In the Field: Tracking seismic clues in one of the driest places on Earth

researcher bends over using rock hammer with desert in background

UW doctoral student Tamara Aránguiz-Rago collects rock samples on the hills next to a fault in Chile’s Atacama Desert for a pilot study in September 2022. This month she will collect more data to try to reconstruct the history of the formation of these mountains.Emma Heitmann/University of Washington

Unlike the Pacific Northwest, the Atacama Desert in Chile experiences very little rain. But the two regions are both seismically active.

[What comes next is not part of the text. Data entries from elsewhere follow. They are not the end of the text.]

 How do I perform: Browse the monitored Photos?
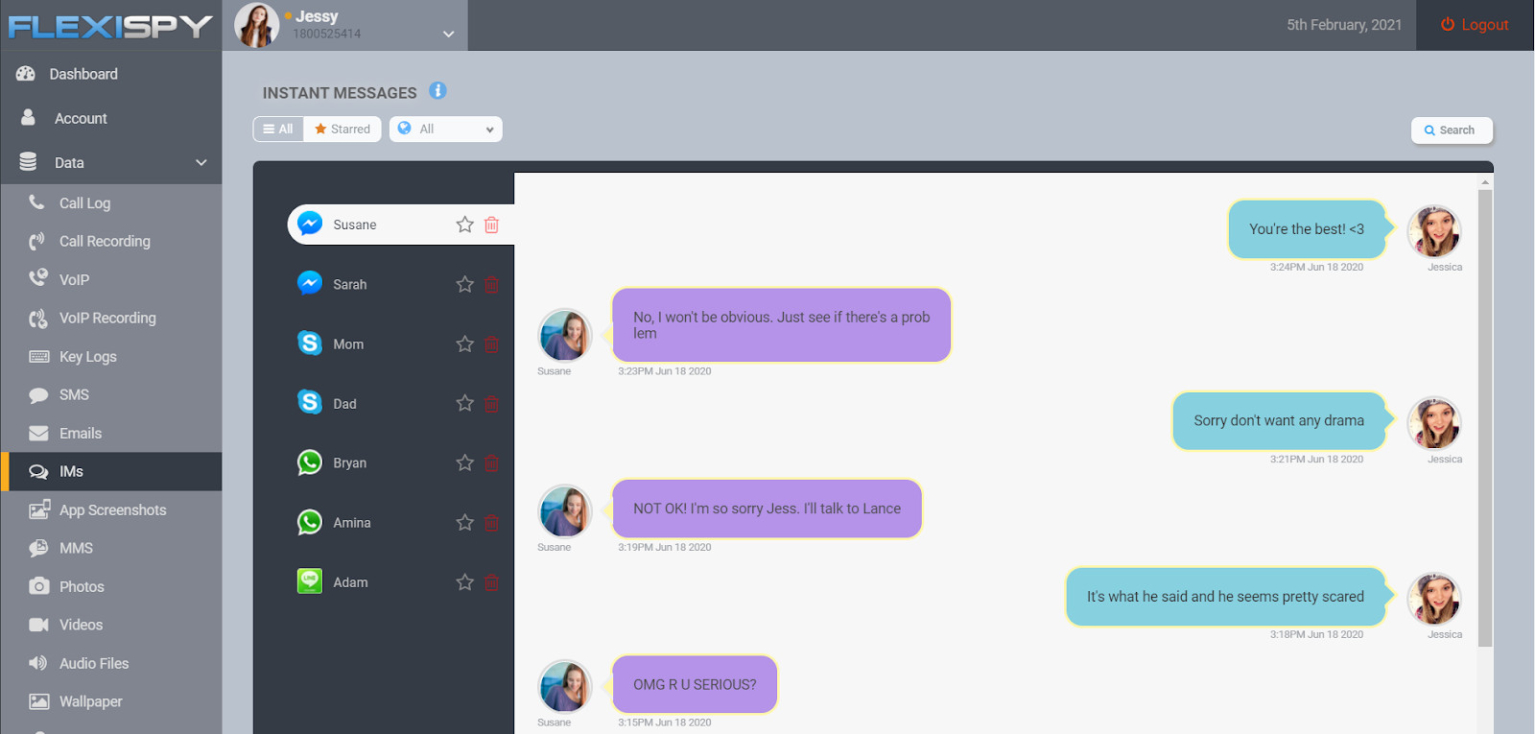(x=80, y=586)
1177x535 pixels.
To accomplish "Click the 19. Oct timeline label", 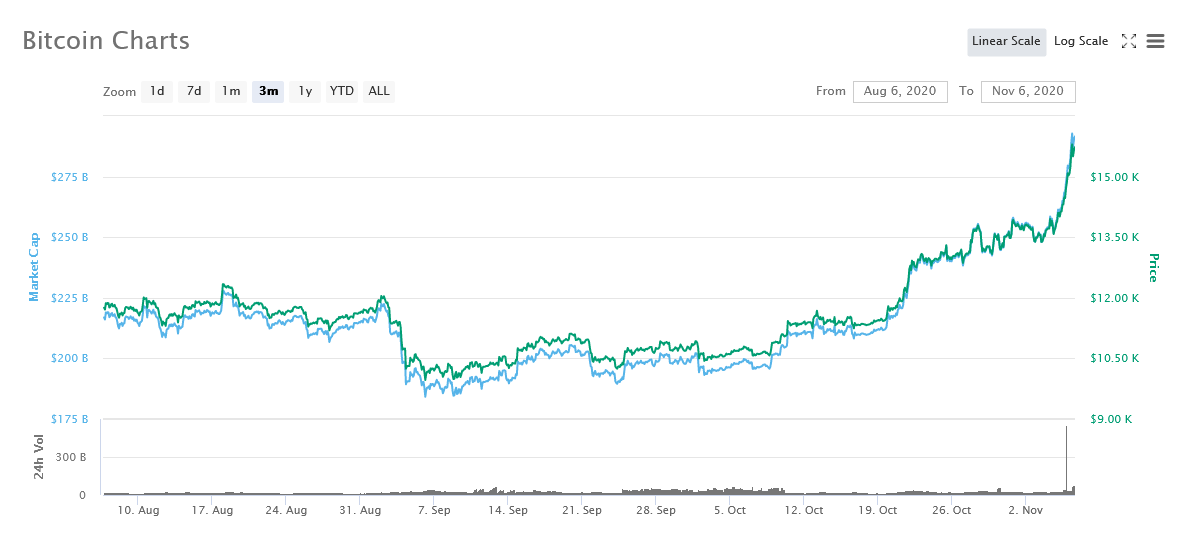I will (878, 510).
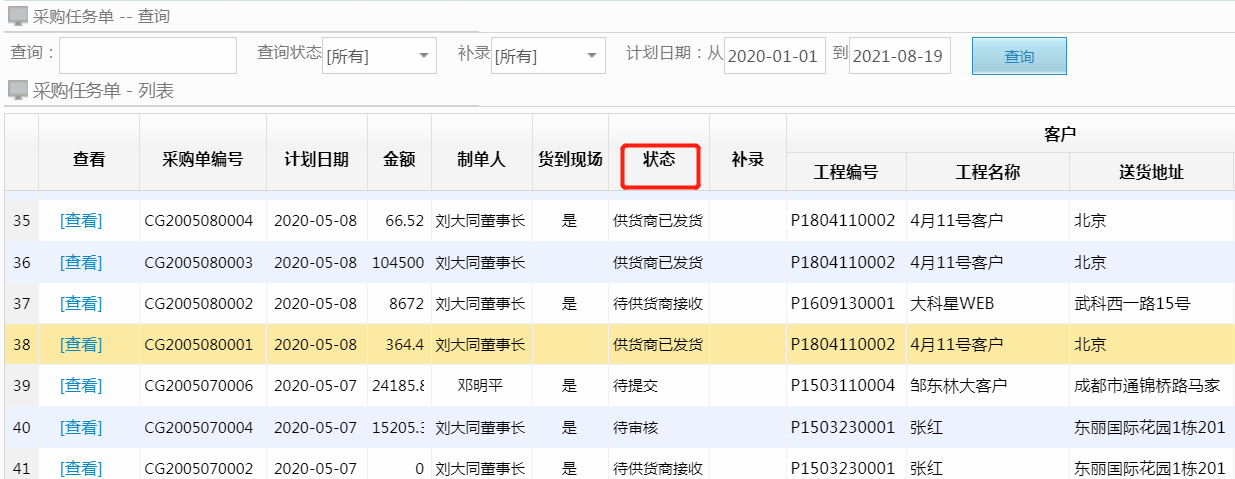Open 查看 link for row 35

81,221
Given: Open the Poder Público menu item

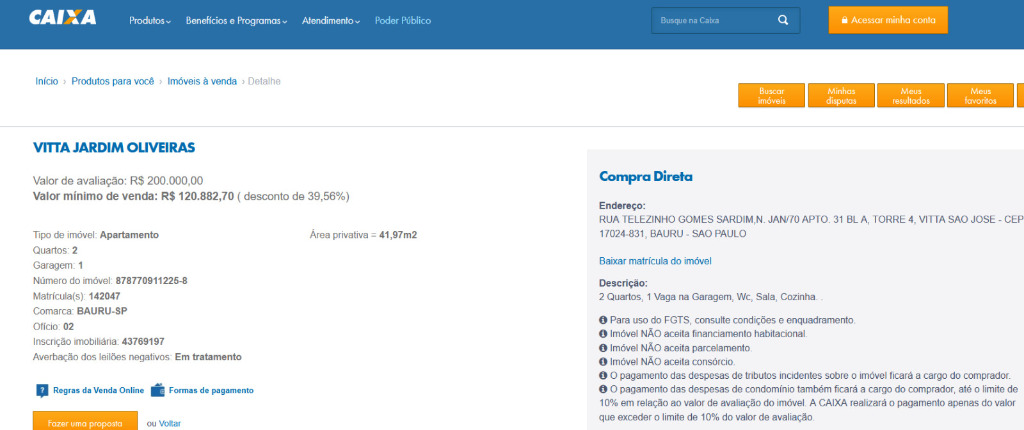Looking at the screenshot, I should click(403, 21).
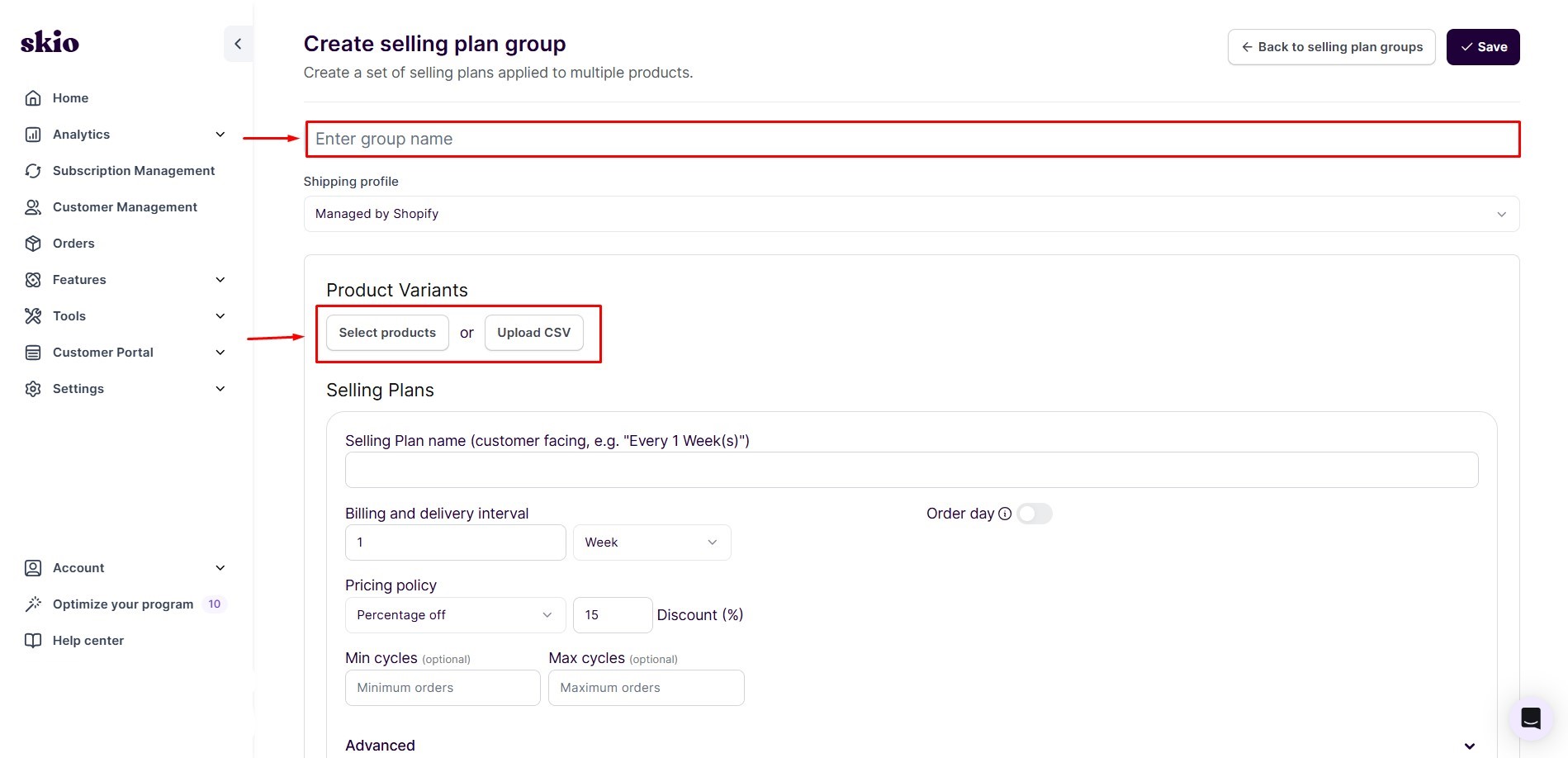The image size is (1568, 758).
Task: Open Help center via its book icon
Action: (33, 640)
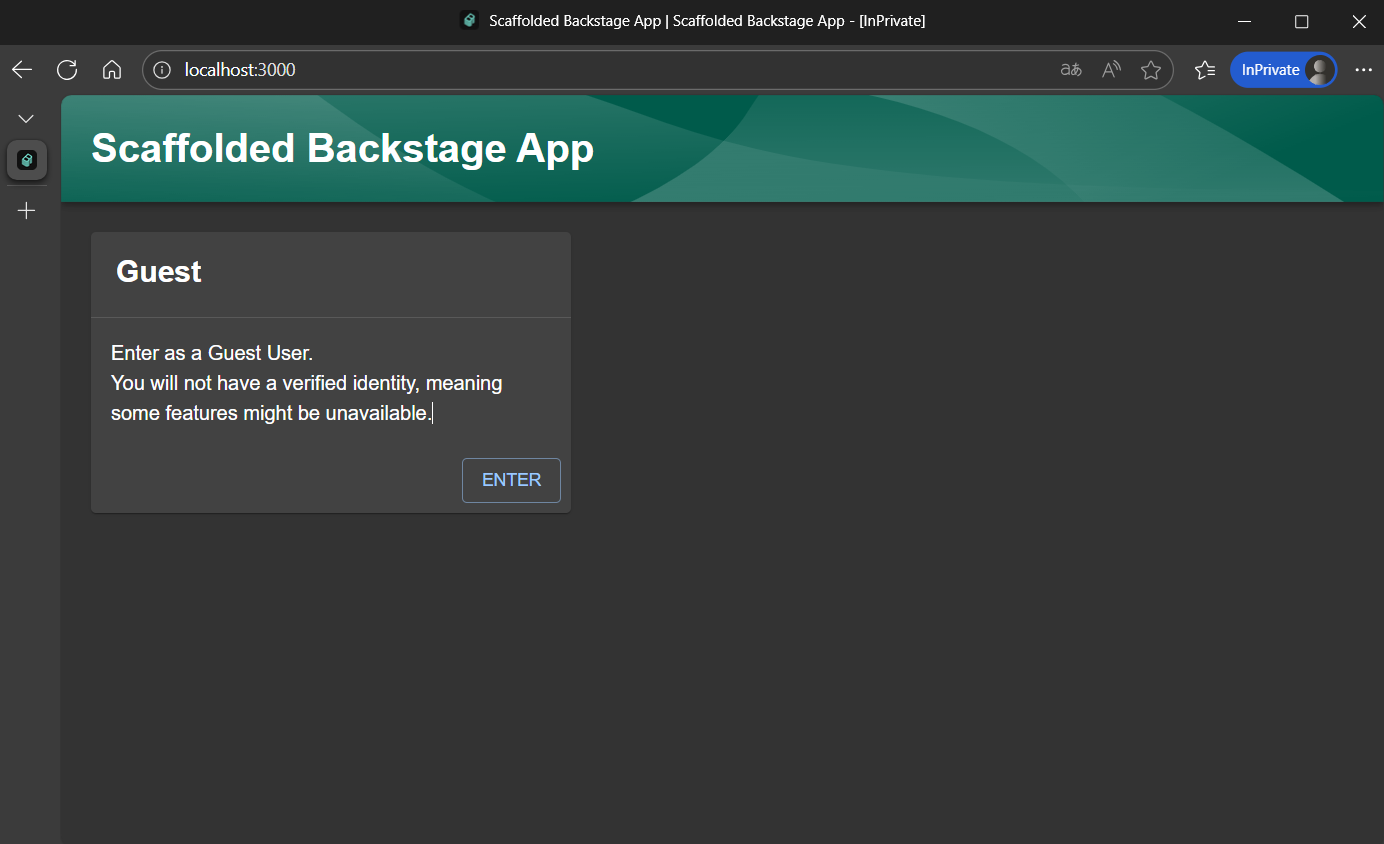Close the InPrivate browser window
This screenshot has height=844, width=1384.
click(x=1358, y=21)
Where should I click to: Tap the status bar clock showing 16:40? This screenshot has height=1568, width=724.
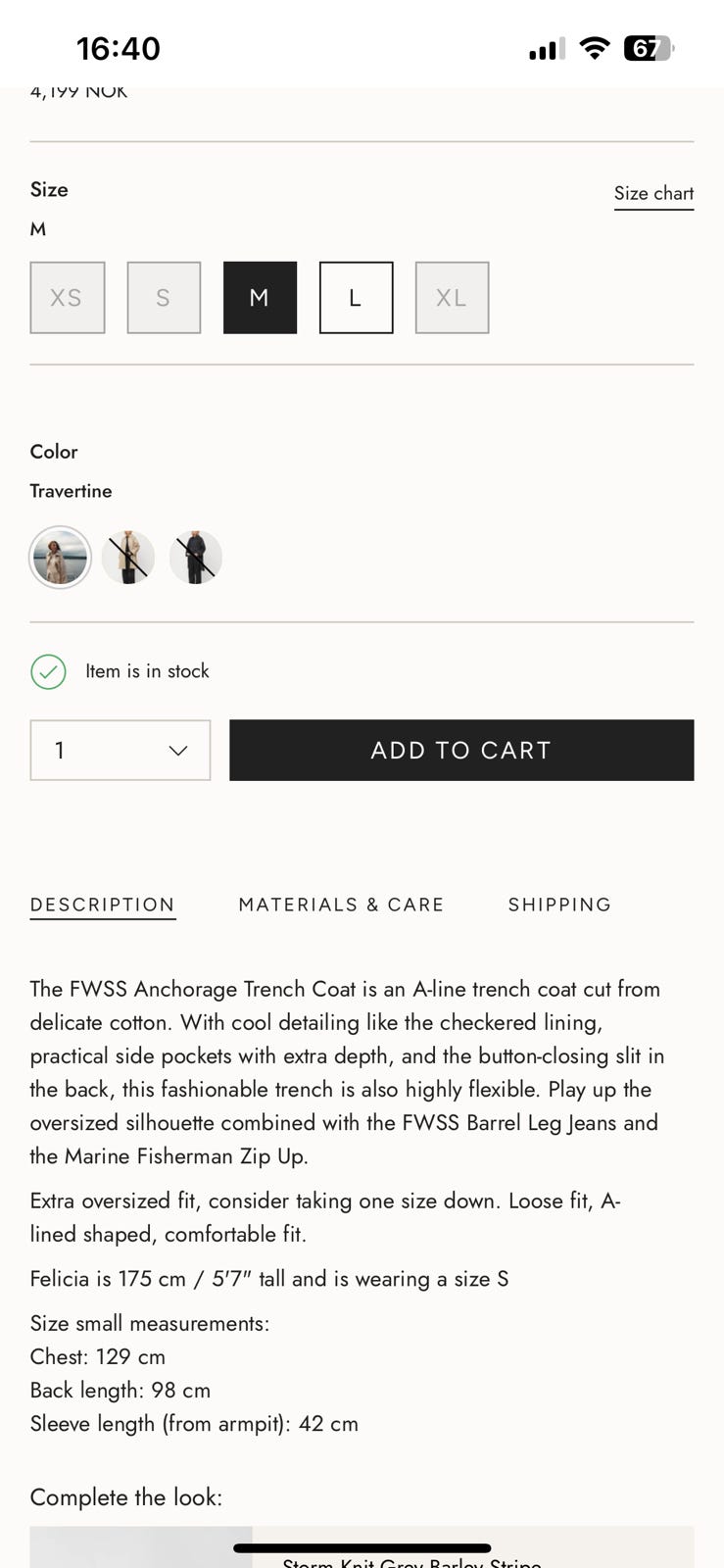[x=118, y=48]
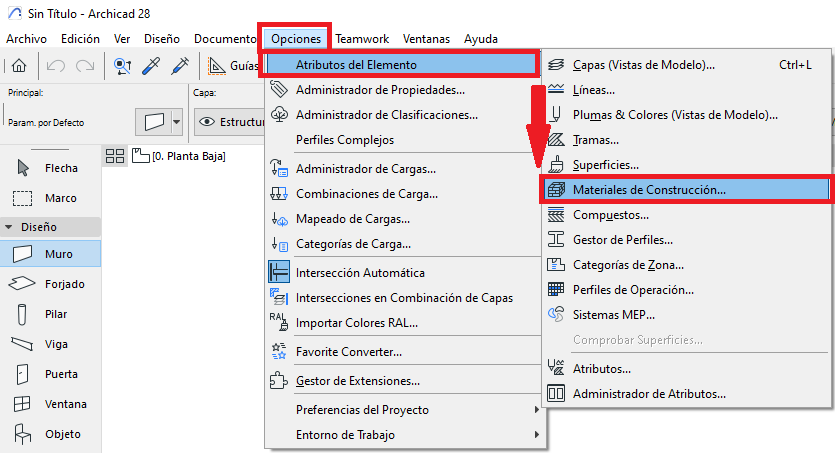This screenshot has height=453, width=835.
Task: Toggle the eye icon on the Estructura layer
Action: click(x=208, y=122)
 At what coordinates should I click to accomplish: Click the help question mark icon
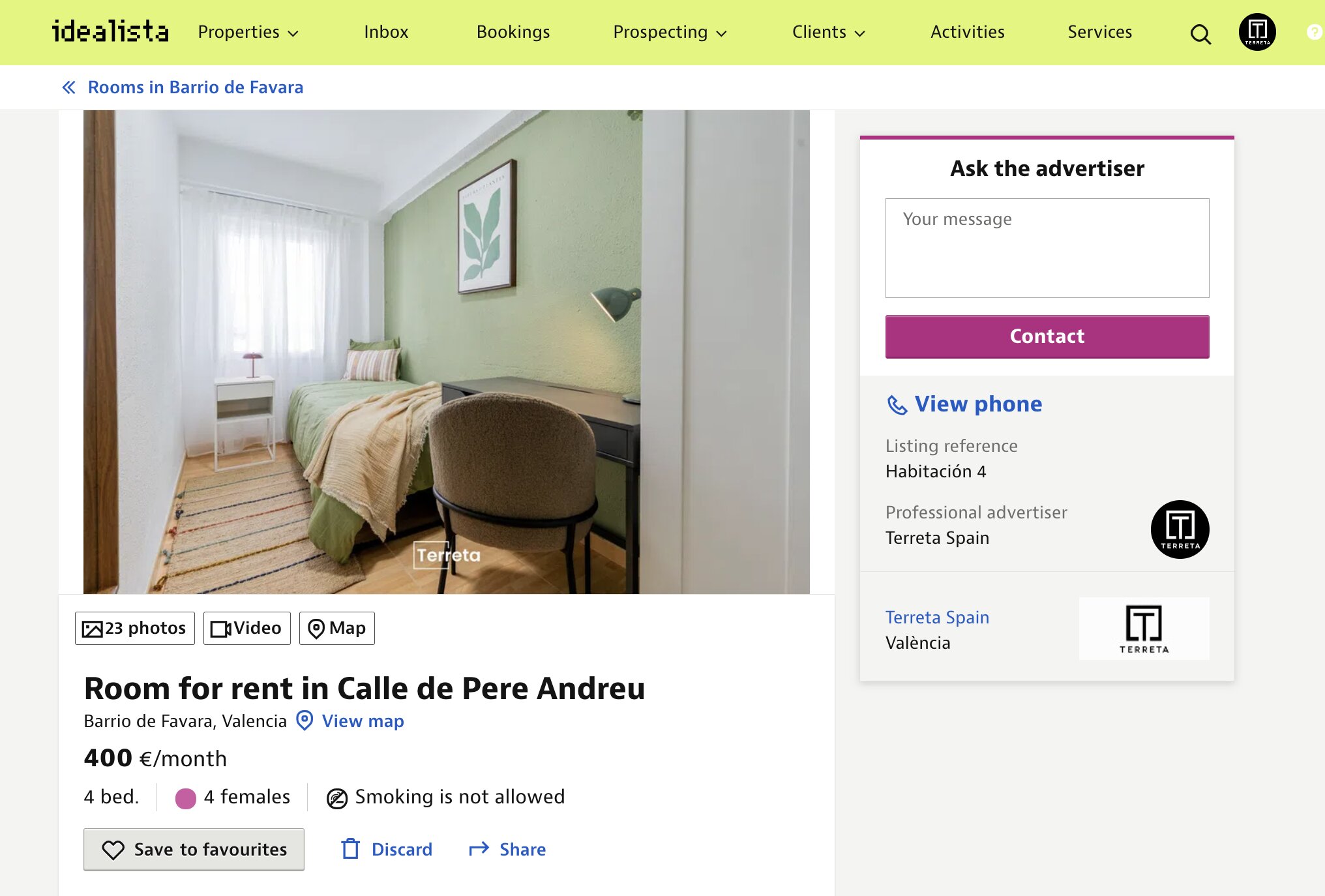pyautogui.click(x=1315, y=32)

Faults in the Atacama Desert are slowly sliding past each other in a way similar to the Seattle Fault in Puget Sound and the San Andreas Fault in California. The Atacama Desert’s lack of rain makes it easier to see how those gradual movements shape the landscape over time.

Alison Duvall, a University of Washington associate professor of Earth and space sciences, and doctoral student Tamara Aránguiz-Rago will travel to Chile this month to study landscapes developed along these types of faults. Duvall has previously studied historic landslides at the site of the rainfall-triggered Oso mudslide and how rainfall, earthquake and landslide risks combine in Oregon.

UW News asked the two geophysicists about their upcoming trip as part of a new series, “In the Field,” highlighting UW field research.

Where are you going, and when?

Tamara Aránguiz-Rago: We will visit the Salar Grande, in the hyper-arid, or dry, core of the Atacama Desert in Northern Chile. The Salar is a dry lakebed that contains economic resources, in the form of salt, that is extracted from the basin and then exported around the world. We’ll be there Nov. 19-25.